How managers can help:

  • Analyze the attendee lists. Does everyone in each meeting truly need to be there? Consider appointing one or two people to represent the team and take notes, bringing those action items back to the rest of the group. (We’ve seen this tactic do wonders for our users.)
  • Aim to group meetings together. Are meetings scheduled back-to-back or scattered throughout the day? Optimizing this could open larger periods of time for Deep Work. 
  • On the flip side, are there days with too many meetings in a row? Look for times when the team might appreciate a break, especially in regards to Zoom fatigue. 
  • Are there recurring meetings that just aren’t necessary? Assess any regularly recurring meetings to make sure they are still needed and not just taking up calendar space due to a repeating autoschedule.

Avoid Multitasking

If your developers are going to be in a meeting, it’s important that they are focused on the goals of that meeting—and not multitasking. Managers can lead by example and keep laptops closed, unless they need to present. Past and emerging research points to evidence that manager behavior shapes team behavior. That role modeling can lead to new habits, good or bad.

How managers can help:

  • Look to your Uplevel dashboard to track your team’s multitasking behavior in meetings.
  • Consider the long-term prevalence. If multitasking is trending upward this quarter, this is a good time to assess your meeting health. If everyone is multitasking in a meeting, how valuable is it, really?
  • Set a goal as a leader to stop multitasking and analyze how it affects your team data. 

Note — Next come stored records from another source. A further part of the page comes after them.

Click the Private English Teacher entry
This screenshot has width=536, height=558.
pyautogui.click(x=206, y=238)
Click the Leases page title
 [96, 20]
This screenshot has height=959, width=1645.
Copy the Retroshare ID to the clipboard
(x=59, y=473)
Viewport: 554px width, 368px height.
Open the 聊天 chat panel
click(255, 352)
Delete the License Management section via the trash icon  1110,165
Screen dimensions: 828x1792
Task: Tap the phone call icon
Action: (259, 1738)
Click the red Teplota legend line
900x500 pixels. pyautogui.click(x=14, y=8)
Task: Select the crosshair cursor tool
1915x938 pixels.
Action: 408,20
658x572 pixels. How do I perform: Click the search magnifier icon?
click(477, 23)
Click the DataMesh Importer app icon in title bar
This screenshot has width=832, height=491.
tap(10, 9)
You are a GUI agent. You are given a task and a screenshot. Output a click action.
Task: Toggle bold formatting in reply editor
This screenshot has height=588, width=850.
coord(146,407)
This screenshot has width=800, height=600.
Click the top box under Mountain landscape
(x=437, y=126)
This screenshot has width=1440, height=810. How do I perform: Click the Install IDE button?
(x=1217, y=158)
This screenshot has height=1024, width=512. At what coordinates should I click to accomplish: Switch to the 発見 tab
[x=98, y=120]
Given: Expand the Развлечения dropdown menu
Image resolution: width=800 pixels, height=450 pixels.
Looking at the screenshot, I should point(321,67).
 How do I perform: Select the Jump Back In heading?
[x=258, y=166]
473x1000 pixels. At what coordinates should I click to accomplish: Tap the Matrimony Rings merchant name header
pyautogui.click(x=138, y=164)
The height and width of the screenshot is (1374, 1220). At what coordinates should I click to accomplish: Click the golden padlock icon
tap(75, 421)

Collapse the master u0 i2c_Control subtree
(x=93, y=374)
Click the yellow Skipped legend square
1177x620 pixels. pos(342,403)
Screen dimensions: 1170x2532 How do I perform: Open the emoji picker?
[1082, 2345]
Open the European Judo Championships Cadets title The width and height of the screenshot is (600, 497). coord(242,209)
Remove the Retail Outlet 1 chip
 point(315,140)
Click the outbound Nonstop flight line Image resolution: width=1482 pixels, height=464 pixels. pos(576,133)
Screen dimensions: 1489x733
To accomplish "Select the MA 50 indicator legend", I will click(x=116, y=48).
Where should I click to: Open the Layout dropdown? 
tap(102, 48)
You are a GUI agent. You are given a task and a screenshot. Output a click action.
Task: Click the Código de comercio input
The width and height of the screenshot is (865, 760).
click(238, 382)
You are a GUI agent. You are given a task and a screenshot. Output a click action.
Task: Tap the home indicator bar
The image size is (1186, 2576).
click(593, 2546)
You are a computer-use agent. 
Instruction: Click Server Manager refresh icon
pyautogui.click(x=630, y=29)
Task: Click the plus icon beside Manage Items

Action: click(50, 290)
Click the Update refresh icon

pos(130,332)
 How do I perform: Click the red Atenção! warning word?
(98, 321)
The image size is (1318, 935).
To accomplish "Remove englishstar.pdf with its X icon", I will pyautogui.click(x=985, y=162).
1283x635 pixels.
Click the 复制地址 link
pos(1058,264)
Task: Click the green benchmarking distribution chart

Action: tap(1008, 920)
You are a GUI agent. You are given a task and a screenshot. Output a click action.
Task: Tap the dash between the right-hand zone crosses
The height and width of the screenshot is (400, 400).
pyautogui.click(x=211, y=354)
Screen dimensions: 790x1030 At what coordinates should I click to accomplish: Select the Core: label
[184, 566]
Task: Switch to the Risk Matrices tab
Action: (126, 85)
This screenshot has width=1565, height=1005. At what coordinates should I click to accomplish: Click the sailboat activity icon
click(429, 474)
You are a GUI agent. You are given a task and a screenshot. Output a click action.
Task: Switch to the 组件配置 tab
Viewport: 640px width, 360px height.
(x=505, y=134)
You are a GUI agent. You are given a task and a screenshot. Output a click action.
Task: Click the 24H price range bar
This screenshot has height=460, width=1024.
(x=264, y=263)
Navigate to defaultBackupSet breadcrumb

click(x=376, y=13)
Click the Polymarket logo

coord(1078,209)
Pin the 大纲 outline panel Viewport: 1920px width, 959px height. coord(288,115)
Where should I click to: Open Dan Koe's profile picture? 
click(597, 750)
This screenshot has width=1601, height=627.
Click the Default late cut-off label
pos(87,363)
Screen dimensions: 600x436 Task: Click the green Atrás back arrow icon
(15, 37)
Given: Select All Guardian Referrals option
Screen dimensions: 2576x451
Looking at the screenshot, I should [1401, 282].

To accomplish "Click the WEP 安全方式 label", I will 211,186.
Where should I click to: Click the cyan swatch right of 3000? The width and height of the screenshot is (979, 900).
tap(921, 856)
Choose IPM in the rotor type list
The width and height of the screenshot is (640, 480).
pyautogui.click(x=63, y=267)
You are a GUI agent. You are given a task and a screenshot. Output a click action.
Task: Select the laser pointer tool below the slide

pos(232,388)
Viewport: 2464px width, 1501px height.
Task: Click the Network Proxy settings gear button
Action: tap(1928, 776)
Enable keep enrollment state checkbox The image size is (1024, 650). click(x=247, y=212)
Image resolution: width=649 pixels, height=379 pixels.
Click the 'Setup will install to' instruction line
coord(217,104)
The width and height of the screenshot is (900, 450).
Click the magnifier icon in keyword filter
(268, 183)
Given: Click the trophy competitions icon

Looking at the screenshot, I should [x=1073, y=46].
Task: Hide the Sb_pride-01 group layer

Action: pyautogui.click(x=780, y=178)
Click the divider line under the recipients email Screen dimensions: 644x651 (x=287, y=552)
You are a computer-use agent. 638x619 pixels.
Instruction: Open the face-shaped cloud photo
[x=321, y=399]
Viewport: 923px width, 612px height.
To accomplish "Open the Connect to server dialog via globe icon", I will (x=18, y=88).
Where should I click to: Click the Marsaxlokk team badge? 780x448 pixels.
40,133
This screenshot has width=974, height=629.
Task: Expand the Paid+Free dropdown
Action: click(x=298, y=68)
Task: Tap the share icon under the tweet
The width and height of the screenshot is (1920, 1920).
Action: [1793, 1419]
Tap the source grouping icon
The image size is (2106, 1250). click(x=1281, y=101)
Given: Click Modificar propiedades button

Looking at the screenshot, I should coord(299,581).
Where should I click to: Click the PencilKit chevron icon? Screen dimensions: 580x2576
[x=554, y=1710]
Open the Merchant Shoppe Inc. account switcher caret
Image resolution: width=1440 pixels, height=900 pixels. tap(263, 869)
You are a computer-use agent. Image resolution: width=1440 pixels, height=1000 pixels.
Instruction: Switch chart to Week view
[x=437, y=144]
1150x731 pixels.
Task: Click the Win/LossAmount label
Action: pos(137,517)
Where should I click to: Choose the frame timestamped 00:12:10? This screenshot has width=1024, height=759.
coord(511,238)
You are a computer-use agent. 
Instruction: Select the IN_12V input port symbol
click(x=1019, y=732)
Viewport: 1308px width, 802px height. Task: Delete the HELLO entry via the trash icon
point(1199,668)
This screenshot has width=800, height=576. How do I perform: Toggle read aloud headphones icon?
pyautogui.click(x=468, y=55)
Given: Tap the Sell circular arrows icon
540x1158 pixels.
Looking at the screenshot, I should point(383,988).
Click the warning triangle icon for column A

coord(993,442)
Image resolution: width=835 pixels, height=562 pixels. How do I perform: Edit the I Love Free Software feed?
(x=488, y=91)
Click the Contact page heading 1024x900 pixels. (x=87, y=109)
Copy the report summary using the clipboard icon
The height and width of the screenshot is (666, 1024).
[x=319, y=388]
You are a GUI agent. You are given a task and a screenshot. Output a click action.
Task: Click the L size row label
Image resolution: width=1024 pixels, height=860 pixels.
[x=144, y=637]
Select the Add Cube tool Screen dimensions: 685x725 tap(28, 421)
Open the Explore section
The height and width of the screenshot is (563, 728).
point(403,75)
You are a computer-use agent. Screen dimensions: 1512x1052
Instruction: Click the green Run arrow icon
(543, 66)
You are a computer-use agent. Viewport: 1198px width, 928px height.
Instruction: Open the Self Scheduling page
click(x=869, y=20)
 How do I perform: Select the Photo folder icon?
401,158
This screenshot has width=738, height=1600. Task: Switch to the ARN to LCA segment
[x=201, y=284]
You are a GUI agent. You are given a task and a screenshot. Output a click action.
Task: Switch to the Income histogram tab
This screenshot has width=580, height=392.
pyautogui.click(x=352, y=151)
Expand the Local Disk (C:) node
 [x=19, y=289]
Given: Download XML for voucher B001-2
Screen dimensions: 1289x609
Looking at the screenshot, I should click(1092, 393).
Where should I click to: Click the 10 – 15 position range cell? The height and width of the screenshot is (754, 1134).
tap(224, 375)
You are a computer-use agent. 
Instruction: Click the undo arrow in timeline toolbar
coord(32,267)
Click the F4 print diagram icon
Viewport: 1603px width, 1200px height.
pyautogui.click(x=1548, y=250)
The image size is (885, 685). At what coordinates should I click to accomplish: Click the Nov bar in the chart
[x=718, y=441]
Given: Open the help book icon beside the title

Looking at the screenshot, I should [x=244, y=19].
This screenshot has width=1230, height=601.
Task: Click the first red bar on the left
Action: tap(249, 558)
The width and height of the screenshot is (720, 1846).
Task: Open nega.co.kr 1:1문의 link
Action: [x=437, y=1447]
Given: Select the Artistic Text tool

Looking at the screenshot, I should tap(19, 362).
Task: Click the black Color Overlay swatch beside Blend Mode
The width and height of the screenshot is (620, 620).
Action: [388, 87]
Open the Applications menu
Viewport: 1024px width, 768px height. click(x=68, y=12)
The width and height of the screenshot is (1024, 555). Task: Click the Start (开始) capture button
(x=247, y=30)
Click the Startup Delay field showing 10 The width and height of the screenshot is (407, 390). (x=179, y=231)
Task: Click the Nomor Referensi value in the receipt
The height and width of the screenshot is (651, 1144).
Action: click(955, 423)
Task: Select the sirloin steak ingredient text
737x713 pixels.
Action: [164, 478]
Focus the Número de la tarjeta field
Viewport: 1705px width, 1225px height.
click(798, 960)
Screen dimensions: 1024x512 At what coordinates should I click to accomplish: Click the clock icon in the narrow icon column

Too Much Context Switching

Are your developers focused on a small number of high priorities? Or are they jumping across epics, project phases, focus areas, and code bases? Keeping each developer focused on just a few areas helps reduce context switching—a costly obstacle to effectiveness. Every context switch—like, say, shifting focus from a 10-minute standup, to a cluttered inbox, to a fire-drill Jira ticket—requires time to switch out of the first context, into the new context, and back to what they were working on in the first place.

How managers can help:

  • Analyze the load balance across the team, looking at the number of projects assigned to each team member, as well as how many cross-team dependencies those projects involve. Doing one solo project is a much different experience than working on a project that requires input from multiple teams.
  • Analyze communication habits out of working hours. If Slack, email, and Jira activity is jumping during nights and weekends, your team might be at risk of burnout. 

Each of these goals serves an important purpose in tracking and modifying your team’s workload to ensure a healthy culture. We’re not going to fix a heavy meeting and multitasking culture in one week, but we can be more aware of the upstream factors that impact everything downstream by staying current with data.